Contributi e opere
Immaginate un uomo che, sei secoli prima di noi, decide che il passato vale più di quanto si creda, e parte alla sua ricerca. Petrarca è quest'uomo. Là dove i suoi contemporanei lasciano dormire i manoscritti antichi nelle biblioteche monastiche, lui li insegue, li ricopia, li ama. È così che riscopre a Verona, nel 1345, una raccolta di lettere di Cicerone che il Medioevo aveva dimenticato. Questo gesto, cercare gli Antichi per farli rivivere, fonda ciò che chiameremo umanesimo. Petrarca ne è il padre.
Più audace ancora: forgia l'idea stessa di un'età oscura (tenebrae) che separerebbe la luce antica dal proprio presente. Pensare il tempo in questo modo, scomporlo in epoche da superare, significa già pensare da moderni.
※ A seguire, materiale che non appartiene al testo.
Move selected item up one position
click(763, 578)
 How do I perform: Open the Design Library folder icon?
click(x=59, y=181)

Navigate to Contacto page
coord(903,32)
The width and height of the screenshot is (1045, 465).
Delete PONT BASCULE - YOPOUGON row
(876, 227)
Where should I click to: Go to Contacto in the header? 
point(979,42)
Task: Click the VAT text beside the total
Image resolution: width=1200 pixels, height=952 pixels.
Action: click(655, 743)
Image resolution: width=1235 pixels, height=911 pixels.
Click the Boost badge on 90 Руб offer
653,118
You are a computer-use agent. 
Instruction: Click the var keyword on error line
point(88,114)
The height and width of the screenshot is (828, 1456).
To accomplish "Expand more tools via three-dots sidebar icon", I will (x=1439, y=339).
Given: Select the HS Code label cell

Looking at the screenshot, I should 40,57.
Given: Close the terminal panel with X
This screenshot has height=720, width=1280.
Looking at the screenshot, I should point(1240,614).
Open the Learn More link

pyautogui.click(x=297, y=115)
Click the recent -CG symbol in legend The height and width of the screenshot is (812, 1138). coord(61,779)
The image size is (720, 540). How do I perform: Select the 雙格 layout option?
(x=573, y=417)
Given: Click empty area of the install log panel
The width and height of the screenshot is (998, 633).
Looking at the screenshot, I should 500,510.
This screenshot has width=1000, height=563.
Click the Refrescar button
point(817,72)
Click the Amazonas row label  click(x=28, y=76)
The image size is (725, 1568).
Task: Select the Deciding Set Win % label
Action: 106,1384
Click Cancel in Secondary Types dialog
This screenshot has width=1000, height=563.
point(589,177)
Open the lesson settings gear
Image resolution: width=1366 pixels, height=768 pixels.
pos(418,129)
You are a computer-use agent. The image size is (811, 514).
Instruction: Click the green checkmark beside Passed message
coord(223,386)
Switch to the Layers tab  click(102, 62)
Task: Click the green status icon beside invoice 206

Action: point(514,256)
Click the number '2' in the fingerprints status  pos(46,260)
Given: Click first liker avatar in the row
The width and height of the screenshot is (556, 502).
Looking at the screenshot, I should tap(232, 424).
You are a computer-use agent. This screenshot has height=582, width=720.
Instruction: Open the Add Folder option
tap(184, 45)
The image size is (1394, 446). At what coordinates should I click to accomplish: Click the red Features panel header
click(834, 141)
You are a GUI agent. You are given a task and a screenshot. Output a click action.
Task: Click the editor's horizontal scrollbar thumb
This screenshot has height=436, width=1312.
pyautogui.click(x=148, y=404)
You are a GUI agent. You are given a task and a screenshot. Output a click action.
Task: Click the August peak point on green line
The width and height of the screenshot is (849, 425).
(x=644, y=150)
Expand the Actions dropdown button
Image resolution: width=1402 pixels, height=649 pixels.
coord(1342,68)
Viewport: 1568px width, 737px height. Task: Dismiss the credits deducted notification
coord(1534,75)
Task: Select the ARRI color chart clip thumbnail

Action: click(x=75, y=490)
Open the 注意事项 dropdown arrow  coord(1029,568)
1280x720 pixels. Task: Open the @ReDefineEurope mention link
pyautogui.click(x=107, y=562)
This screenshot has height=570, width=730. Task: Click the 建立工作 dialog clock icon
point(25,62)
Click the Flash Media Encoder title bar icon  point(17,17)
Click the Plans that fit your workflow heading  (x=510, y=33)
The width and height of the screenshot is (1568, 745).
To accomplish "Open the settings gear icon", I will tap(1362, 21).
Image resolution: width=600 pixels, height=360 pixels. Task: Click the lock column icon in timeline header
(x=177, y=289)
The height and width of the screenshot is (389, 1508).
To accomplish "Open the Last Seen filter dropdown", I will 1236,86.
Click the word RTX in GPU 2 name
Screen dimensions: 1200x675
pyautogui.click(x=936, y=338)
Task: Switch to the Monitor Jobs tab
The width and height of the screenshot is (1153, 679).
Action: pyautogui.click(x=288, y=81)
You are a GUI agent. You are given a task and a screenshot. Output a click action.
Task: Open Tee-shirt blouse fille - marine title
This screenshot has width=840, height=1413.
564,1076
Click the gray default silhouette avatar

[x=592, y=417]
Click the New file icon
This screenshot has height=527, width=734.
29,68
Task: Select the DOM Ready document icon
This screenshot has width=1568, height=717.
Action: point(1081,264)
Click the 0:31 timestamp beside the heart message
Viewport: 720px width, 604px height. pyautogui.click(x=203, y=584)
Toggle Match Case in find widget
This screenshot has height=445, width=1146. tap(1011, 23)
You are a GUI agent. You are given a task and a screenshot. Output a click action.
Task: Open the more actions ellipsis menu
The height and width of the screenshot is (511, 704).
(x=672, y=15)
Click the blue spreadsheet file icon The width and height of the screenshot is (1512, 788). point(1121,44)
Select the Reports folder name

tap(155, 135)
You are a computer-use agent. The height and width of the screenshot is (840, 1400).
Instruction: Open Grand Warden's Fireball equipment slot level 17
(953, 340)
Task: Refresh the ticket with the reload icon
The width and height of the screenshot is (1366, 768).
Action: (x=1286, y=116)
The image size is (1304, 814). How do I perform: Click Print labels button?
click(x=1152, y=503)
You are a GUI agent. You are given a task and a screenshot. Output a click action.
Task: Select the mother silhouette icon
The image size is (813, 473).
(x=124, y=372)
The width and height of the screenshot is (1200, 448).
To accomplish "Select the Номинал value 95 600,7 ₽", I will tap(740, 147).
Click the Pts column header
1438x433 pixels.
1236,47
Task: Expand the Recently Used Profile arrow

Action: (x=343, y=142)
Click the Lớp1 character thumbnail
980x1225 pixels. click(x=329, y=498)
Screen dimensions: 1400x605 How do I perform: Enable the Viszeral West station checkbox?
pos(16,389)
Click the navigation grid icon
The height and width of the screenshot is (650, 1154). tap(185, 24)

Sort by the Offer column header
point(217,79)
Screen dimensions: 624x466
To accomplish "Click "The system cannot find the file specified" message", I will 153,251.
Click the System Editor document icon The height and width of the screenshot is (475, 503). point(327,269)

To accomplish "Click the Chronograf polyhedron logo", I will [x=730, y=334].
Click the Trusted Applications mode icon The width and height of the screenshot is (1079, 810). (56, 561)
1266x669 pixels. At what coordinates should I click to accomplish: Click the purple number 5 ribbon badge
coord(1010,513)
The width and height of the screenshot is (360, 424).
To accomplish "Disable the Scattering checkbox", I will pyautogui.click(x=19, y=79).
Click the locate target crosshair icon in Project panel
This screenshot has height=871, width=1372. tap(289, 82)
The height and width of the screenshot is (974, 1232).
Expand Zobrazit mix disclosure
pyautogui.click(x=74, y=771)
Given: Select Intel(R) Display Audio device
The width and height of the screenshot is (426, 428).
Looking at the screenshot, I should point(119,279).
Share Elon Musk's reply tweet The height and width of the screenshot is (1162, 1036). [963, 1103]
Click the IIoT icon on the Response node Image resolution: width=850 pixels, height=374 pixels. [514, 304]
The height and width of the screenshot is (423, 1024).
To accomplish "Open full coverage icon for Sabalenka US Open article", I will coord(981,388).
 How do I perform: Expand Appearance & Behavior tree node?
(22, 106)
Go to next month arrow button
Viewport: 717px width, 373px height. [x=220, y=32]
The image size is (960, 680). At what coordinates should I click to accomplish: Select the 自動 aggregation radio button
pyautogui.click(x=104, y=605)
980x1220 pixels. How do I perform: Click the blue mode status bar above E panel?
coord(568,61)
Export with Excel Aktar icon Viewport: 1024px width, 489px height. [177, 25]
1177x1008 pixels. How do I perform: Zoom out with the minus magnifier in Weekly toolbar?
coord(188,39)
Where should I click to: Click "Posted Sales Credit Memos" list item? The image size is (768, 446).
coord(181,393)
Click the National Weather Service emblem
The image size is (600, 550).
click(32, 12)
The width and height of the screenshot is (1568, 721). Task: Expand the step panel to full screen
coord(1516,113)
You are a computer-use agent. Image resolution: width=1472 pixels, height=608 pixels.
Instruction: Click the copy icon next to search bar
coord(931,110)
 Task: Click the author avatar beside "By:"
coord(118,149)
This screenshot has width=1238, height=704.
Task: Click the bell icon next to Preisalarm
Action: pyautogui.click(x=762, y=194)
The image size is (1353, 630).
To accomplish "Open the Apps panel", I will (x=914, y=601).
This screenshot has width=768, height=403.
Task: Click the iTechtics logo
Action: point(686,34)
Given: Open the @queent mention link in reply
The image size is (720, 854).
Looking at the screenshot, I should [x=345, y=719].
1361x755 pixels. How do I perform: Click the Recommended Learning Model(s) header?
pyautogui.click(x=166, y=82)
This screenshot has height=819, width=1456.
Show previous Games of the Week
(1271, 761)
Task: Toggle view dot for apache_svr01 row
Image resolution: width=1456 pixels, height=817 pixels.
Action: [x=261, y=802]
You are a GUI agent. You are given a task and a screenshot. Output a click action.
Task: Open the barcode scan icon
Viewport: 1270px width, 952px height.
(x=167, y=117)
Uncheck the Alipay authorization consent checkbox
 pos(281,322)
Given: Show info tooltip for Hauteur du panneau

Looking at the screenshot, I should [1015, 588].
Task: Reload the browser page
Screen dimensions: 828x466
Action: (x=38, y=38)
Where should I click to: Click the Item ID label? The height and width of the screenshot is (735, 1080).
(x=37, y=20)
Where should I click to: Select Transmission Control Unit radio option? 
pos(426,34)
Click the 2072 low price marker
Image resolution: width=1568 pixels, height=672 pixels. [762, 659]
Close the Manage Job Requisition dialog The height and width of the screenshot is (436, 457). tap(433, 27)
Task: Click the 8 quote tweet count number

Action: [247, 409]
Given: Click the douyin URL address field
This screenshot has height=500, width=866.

Ma Petrarca non è soltanto un cacciatore di vecchi testi. È poeta, e immenso. Il suo Canzoniere, i sonetti indirizzati a Laura, intravista nel 1327 ad Avignone, inventa una lingua dell'amore così potente da dare il nome a un'intera corrente europea: il petrarchismo. Ronsard, Shakespeare, Garcilaso: tutti gli devono qualcosa. Nel 1341, Roma lo incorona poeta laureato in Campidoglio, resuscitando un onore antico per offrirlo a un vivente.
Aneddoto memorabile
Un giorno d'aprile, Petrarca sale sul Monte Ventoso, non per una ragione utile, ma, come racconta lui stesso, per il semplice desiderio di vedere. Il resoconto che ne lascia è rimasto celebre: giunto in cima, abbagliato dal paesaggio, apre a caso le Confessioni di sant'Agostino e cade su un passo che lo richiama a sé stesso. Molti vi hanno letto il primo sguardo moderno posato sulla natura per sé stessa. La scena è probabilmente ricostruita a posteriori, ma dice tutto di lui: la curiosità del mondo, subito rovesciata in esame di coscienza.
Influenze ricevute
Cicerone; Virgilio; sant'Agostino; gli autori dell'antichità latina.
Influenze esercitate
Boccaccio; gli umanisti del Quattrocento; il petrarchismo europeo (Ronsard, la Pléiade, Shakespeare, Garcilaso de la Vega).
Importanza storica
Senza Petrarca, il Rinascimento non avrebbe avuto, con ogni probabilità, la sua parola d'ordine: tornare alle fonti antiche per rinnovare il presente. È il primo a trasformare l'ammirazione per gli Antichi in metodo, in ricerca, in modo di vivere. Poeta, dona all'Europa una grammatica del sentimento amoroso che attraverserà tre secoli. Studioso, restituisce la voce a testi che l'oblio minacciava. Padre dell'umanesimo, lo è meno per una dottrina che per un esempio: quello di uno spirito che decide, da solo, che la cultura è una conversazione con i morti illustri, e che questa conversazione ci rende più grandi.